::: Data shown
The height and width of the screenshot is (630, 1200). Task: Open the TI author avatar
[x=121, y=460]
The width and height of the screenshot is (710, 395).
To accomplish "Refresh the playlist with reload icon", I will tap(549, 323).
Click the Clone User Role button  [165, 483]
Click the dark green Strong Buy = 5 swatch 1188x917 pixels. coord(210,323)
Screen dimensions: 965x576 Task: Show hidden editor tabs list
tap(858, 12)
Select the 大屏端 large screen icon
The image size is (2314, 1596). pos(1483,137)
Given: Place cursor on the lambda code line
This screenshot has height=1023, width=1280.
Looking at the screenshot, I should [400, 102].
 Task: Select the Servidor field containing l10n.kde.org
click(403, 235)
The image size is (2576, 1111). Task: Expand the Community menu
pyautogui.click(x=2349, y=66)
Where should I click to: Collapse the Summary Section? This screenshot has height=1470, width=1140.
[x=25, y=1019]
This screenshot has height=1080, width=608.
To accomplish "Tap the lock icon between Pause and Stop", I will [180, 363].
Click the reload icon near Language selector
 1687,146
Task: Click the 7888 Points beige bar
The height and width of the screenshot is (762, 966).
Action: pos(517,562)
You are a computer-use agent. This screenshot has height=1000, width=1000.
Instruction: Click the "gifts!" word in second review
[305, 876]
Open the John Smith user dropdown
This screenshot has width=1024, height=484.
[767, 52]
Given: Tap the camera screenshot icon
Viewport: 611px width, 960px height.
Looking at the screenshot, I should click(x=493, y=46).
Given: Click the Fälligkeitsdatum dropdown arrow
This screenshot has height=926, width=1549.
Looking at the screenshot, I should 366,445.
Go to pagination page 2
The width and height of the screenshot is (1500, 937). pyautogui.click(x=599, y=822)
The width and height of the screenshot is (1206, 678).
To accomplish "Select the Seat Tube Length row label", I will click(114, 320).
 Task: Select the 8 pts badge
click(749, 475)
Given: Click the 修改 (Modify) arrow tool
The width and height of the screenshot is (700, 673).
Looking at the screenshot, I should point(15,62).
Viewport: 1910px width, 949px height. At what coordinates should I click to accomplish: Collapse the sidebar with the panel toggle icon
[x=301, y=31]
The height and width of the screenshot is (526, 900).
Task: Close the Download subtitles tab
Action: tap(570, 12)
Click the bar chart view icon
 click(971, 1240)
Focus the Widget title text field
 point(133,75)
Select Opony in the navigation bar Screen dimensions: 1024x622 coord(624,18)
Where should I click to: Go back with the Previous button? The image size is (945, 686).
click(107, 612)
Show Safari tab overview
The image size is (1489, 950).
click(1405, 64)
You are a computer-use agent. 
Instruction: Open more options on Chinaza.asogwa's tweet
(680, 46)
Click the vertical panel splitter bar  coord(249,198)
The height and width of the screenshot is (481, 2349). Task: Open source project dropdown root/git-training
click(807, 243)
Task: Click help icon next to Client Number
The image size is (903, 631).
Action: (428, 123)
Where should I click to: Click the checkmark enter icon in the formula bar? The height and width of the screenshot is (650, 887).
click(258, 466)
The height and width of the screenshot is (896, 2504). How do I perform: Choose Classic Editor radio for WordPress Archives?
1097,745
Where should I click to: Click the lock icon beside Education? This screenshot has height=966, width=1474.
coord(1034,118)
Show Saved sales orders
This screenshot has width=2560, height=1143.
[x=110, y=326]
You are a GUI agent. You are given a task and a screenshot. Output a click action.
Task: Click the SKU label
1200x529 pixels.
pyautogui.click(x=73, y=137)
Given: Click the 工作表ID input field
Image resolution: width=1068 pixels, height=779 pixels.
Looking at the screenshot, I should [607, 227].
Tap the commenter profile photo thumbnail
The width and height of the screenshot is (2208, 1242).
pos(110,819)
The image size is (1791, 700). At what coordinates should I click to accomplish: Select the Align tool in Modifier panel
::::::
*Do this*
Find every line in the items above that contains the string "Viewport", and copy each such line in full.

*Response to the exercise*
Viewport: 611px width, 960px height.
Viewport: 1910px width, 949px height. At what coordinates should I click to accomplish: Collapse the sidebar with the panel toggle icon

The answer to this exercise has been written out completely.